After initially playing down the controversy, PRD leadership coalesced behind the position that modernizing Pemex, the state-owned oil giant that has seen production plummet over the past decade, does not require constitutional reforms. In taking a hard line, the left clearly believes it has a winning issue – recent polls showed 65 percent of Mexicans opposed privatization of Pemex.
The left will certainly not go along with an energy reform that would allow foreign companies to book oil reserves. That would most likely entail amending Article 27 of the Constitution, which affirms the mineral resources of Mexico as the sovereign property of the nation.
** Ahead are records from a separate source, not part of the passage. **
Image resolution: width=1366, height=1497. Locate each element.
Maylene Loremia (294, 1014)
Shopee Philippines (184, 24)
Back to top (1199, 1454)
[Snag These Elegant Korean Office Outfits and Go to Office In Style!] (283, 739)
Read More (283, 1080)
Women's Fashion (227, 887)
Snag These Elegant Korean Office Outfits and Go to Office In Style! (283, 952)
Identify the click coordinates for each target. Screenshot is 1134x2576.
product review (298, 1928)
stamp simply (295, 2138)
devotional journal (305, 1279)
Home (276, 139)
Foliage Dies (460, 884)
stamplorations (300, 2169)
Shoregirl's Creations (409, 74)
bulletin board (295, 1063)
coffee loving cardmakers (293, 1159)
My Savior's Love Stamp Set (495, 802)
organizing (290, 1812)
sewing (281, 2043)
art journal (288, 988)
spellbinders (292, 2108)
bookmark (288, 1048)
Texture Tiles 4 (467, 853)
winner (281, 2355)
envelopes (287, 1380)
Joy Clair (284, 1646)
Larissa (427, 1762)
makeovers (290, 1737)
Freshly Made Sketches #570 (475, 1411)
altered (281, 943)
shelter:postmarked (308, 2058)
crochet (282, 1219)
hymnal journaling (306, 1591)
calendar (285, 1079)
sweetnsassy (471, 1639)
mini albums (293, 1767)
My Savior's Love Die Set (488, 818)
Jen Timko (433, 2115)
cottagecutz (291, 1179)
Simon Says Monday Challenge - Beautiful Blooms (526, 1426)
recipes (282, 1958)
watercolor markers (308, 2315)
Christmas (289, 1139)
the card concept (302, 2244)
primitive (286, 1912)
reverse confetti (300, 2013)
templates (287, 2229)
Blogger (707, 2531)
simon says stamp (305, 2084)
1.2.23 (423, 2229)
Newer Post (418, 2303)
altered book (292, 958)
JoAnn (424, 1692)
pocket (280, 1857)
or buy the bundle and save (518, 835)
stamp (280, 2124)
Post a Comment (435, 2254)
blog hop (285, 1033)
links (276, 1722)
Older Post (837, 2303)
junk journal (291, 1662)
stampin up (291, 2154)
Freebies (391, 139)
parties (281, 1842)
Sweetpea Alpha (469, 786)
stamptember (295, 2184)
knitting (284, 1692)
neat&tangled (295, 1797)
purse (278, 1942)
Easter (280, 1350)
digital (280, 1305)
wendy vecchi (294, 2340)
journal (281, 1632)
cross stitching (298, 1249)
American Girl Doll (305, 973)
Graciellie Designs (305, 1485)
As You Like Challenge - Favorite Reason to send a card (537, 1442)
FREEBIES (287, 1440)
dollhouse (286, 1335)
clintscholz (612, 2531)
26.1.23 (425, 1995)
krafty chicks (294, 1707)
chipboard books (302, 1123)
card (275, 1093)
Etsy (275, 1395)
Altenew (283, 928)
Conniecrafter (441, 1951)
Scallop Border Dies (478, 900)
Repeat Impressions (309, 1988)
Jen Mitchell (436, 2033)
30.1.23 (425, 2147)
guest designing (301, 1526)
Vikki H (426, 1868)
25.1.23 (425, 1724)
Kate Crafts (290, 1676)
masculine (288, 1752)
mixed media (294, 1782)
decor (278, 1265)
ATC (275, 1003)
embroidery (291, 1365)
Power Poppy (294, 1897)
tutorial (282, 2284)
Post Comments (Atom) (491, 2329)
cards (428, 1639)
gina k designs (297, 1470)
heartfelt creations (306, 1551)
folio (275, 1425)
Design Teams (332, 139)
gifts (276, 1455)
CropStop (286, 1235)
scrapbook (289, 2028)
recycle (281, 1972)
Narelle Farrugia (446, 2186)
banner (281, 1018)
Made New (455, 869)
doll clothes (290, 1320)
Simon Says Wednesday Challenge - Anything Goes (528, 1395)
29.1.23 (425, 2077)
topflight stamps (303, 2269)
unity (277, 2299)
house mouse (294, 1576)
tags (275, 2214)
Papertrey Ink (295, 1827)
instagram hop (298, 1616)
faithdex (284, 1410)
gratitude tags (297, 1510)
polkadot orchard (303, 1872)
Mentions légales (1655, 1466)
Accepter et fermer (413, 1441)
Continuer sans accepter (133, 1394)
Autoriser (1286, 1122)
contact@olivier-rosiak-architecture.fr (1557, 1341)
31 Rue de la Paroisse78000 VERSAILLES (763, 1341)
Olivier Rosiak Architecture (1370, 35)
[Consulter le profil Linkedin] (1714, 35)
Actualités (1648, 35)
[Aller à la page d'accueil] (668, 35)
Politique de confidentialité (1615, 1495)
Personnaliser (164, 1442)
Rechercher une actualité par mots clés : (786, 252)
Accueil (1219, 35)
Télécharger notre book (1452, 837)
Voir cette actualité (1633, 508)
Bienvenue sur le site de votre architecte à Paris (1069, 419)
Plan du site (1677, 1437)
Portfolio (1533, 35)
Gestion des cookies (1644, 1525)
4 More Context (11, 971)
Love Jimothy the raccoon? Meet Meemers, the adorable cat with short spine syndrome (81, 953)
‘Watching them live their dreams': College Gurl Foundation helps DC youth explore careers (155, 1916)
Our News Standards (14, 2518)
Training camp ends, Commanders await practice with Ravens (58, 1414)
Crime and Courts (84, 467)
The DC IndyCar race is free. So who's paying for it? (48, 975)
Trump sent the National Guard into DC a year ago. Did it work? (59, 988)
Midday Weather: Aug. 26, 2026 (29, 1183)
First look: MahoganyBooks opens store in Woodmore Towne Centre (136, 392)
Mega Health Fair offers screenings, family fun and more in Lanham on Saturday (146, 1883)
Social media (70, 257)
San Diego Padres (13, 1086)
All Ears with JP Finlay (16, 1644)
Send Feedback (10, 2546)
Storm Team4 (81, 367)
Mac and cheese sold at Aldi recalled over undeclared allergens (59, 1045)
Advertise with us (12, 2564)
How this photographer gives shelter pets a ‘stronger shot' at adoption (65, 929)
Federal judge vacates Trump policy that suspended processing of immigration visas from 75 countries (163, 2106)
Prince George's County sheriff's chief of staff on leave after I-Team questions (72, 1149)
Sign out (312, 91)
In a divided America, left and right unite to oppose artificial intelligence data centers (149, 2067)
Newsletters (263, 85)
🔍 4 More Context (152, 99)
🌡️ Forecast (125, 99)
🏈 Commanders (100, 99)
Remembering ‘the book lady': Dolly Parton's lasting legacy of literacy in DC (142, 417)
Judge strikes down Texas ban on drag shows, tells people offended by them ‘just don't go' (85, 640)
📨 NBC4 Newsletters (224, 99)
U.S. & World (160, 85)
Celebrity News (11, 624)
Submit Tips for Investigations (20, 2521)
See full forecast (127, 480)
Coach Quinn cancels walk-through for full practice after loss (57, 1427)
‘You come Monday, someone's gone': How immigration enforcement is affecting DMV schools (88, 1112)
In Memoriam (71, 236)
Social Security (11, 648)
A more moderate alternative would be to allow Pemex to form alliances with private firms who would be remunerated through royalties. It is unclear, however, whether such a scheme would attract enough foreign investment to turn around Mexico’s flagging production.
In either case, the more important issue is how to reform Pemex itself. Starved of funds by its fiscal obligations, burdened by mismanagement, and plagued by corruption, the company resembles the education sector. Rather than push through another “ambitious” reform measure, which would divide the country and surely undo the president’s political alliance, the government would do better to pursue a moderate opening while focusing on improving governance at the company.
Until that happens, it is difficult to imagine Mexico’s oil sector reversing its downward spiral, and it will be harder to accomplish if oil workers take to the streets.